== DOCUMENT EXCERPT

Bezel Stock Brokers Private Limited Vs SEBI Appeal No 294 of 2018

BEFORE THE SECURITIES APPELLATE TRIBUNAL
MUMBAI
Order Reserved On: 18.01.2019
Date of Decision
: 30.01.2019
Appeal No. 294 of 2018
Bezel Stock Brokers Private Limited
D-6/16, Vasant Vihar,
New Delhi- 110 057
…Appellant
Versus
National Stock Exchange of India
National Stock Exchange of India Ltd.
4th Floor, Jeevan Vihar Building,
Parliament Street,
New Delhi- 110 001
…Respondent
Mr. Gaurav Joshi, Senior Advocate with Mr. Saurabh Bachhawat,
Advocate and Ms. Nirali Mehta, Practicing Company Secretary i/b
Mindspright Legal for the Appellant.
Mr. Sachin Chandarana, Advocate with Ms. Shreya Anuwal, Advocate
i/b M/s Manilal Kher Ambalal & Co. for the Respondent.

====

• WHAT IS BEING ASKED: Reproduce the appeal heading above, starting with "BEFORE THE SECURITIES" and going on through "of India Ltd.", but swap "Versus" for "Against".

== EXTRACTED DATA

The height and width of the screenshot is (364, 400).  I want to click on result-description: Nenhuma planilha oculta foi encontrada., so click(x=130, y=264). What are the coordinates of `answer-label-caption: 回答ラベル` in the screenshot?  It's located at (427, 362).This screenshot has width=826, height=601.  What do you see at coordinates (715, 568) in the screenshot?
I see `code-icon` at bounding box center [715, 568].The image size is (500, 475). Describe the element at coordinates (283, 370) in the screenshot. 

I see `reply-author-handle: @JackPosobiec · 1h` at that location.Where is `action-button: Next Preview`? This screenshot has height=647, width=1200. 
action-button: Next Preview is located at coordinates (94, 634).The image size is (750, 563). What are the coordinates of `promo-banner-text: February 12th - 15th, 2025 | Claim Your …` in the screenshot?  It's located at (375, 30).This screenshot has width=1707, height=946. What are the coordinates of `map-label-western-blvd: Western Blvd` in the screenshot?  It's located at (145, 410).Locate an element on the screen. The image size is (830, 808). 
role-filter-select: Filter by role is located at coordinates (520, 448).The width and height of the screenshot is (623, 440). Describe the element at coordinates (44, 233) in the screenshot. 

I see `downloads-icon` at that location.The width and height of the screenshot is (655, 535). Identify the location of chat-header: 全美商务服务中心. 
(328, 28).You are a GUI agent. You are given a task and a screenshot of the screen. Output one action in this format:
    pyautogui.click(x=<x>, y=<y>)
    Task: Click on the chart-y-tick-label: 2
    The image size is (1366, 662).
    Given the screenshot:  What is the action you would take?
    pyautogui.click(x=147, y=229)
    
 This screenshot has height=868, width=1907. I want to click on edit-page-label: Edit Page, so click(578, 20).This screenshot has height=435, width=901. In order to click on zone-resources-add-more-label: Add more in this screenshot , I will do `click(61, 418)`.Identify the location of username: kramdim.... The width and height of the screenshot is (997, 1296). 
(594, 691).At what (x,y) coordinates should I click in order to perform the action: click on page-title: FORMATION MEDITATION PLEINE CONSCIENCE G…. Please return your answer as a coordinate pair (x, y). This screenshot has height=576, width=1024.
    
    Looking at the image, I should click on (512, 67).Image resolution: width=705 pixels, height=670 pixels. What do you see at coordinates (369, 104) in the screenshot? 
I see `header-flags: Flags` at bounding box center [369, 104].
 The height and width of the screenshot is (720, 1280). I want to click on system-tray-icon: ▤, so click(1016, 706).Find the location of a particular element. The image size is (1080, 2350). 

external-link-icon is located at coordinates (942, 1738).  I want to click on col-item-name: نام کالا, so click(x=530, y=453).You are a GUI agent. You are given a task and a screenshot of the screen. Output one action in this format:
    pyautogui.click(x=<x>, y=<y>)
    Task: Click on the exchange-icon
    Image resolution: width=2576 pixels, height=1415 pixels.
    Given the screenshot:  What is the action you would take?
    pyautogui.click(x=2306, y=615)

====

• WRITTEN ANSWER:
BEFORE THE SECURITIES APPELLATE TRIBUNAL
MUMBAI
Order Reserved On: 18.01.2019
Date of Decision
: 30.01.2019
Appeal No. 294 of 2018
Bezel Stock Brokers Private Limited
D-6/16, Vasant Vihar,
New Delhi- 110 057
…Appellant
Against
National Stock Exchange of India
National Stock Exchange of India Ltd.